Have you been bored recently? What was the problem? Were you listening to a speaker who droned on and on? Were you in a meeting discussing the same topic for the 100th time, or matching the 100th pair of socks? Or, perhaps, were you confused, distracted, or stressed?
Canadian researchers Eastwood, Frischen, Fenske and Smilek (2012) suggest that some experiences we, and our students, perceive as boring may not be caused by dull or repetitious lessons, but rather, the result of stress or other factors that make it difficult to pay attention. When we are bored, our attention wanders and it is hard to focus. But other things can also make it hard to focus—distractions, emotional problems, or tasks that are difficult—and it is easy to attribute that lack of focus to boredom. But the truth is, the problem is not always the lack of stimulation on the outside—sometimes the problem lies within.
For example, in one study, researchers asked participants to listen to an article while the TV in the adjacent room played at different volume levels. Those who were exposed to barely discernable levels of distraction found the task less interesting than those with either loud noise or no noise. They were uncomfortable and had trouble concentrating but were not sure why—so they believed they were bored (Damrad-Frye & Laird, 1989). It is easy to imagine how students who have attention disorders, face difficult issues with family or friends, or are struggling with tasks they find difficult, may believe they are bored, when the problem is really one of attention.
What does any of this have to do with creativity? For many students, of course, being assigned tasks that require imagination and new ideas is a fine cure for schoolhouse boredom. But sometimes, when we present students with tasks that require flexible thinking and don’t lead to one clear correct answer, those challenges feel uncomfortable. Students may complain of being bored or finding such things foolish. If that happens, consider whether the problem is actually disinterest and boredom, or whether students may be having enough trouble focusing successfully on the task that they believe they are bored. In such a case more supports—not more stimulation—are what is needed.
We also can help students learn strategies to help themselves focus when they feel bored. Nett, Goetz, and Hall (2010) asked more than 500 German high school students what they did when feeling bored in math class. Students who thought about the importance of the material and tried to move forward experienced less boredom in math than those who responded to boredom by avoiding the task, talking to friends, etc. It reminds me of a middle school teacher friend who, when faced with students saying, “I’m bored,” repeated the mantra, “You are responsible for your own boredom.” She talked to students about finding something of interest, whatever the subject, and looking for ways to tie ideas to something they cared about. Now, we could also add to that advice by teaching students to self-monitor to determine if they are actually bored, or perhaps stressed, distracted, or confused. Only then can they determine the next best steps.

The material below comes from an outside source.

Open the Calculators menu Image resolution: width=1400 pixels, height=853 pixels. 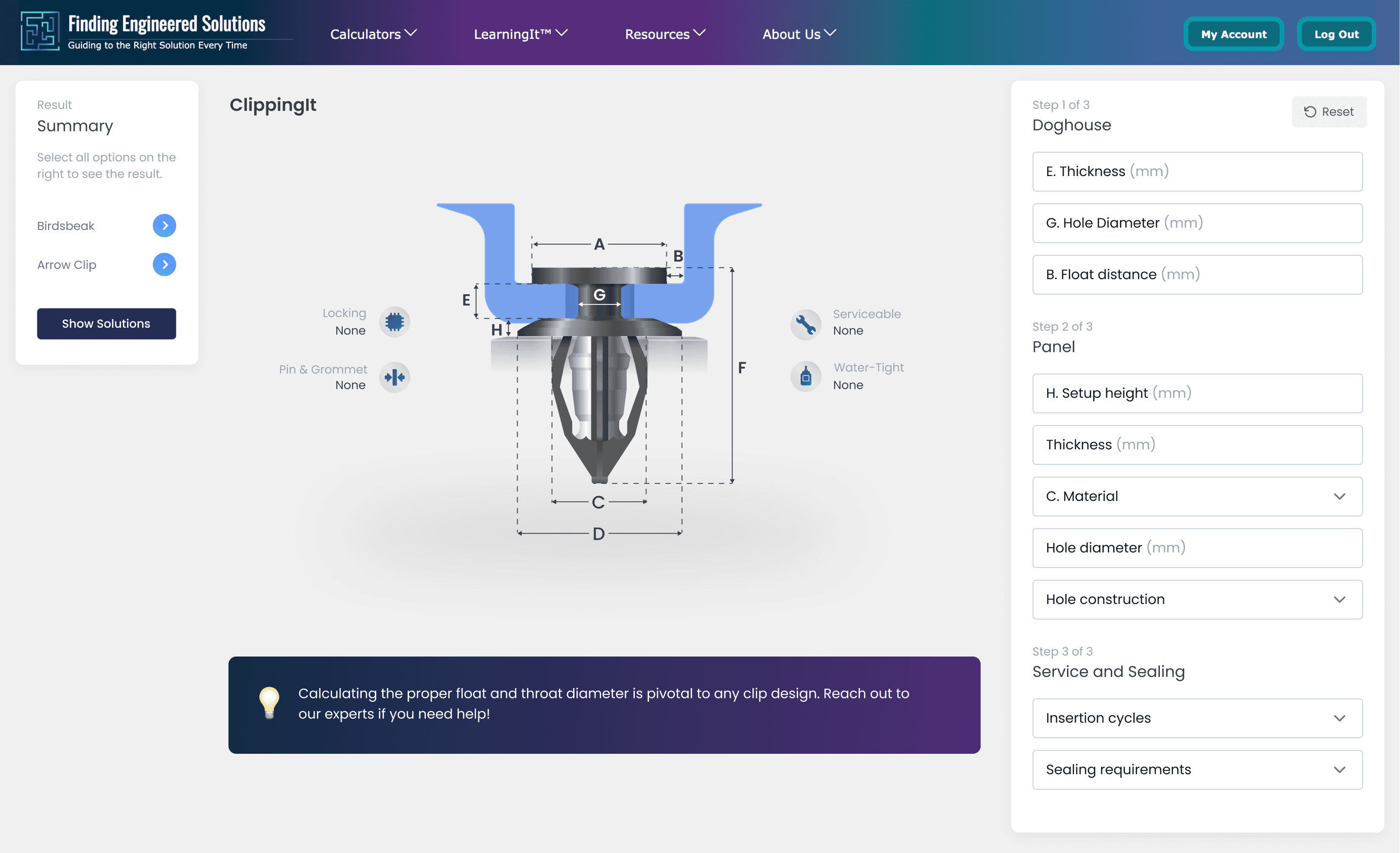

Learning to deal with feelings of boredom, whatever their cause, is a skill with life-long benefits. Next time I’m feeling bored, I’m going to stop to consider why. How about you?

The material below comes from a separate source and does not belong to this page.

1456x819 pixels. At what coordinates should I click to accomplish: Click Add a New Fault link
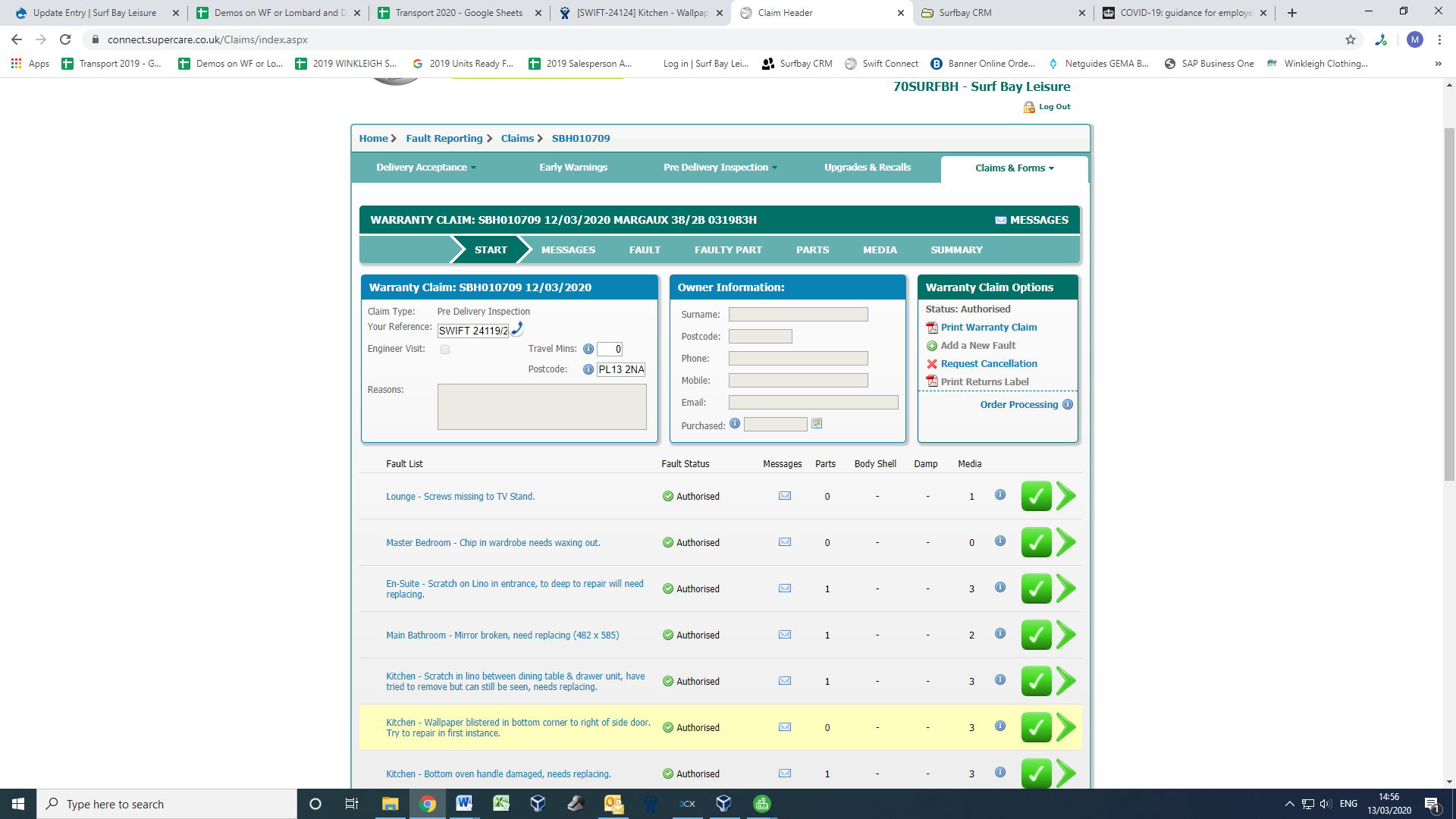[977, 346]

Damrad-Frye, R., & Laird, J. D. (1989). The experience of boredom: The role of the self-perception of attention. Journal of Personality and Social Psychology, 57, 315–320.
Eastwood, J.D., Frischen, A., Fenske, M. J., & Smilek, D. (2012). The unengaged mind: Defining boredom in terms of attention. Perspectives on Psychological Science, 7, 482. DOI: 10.1177/1745691612456044
Nett, U. E, Goetz, T., & Hall, N. C. (2010). Coping with boredom in school: An experience sampling procedure. Contemporary Educational Psychology, 36, 49-59.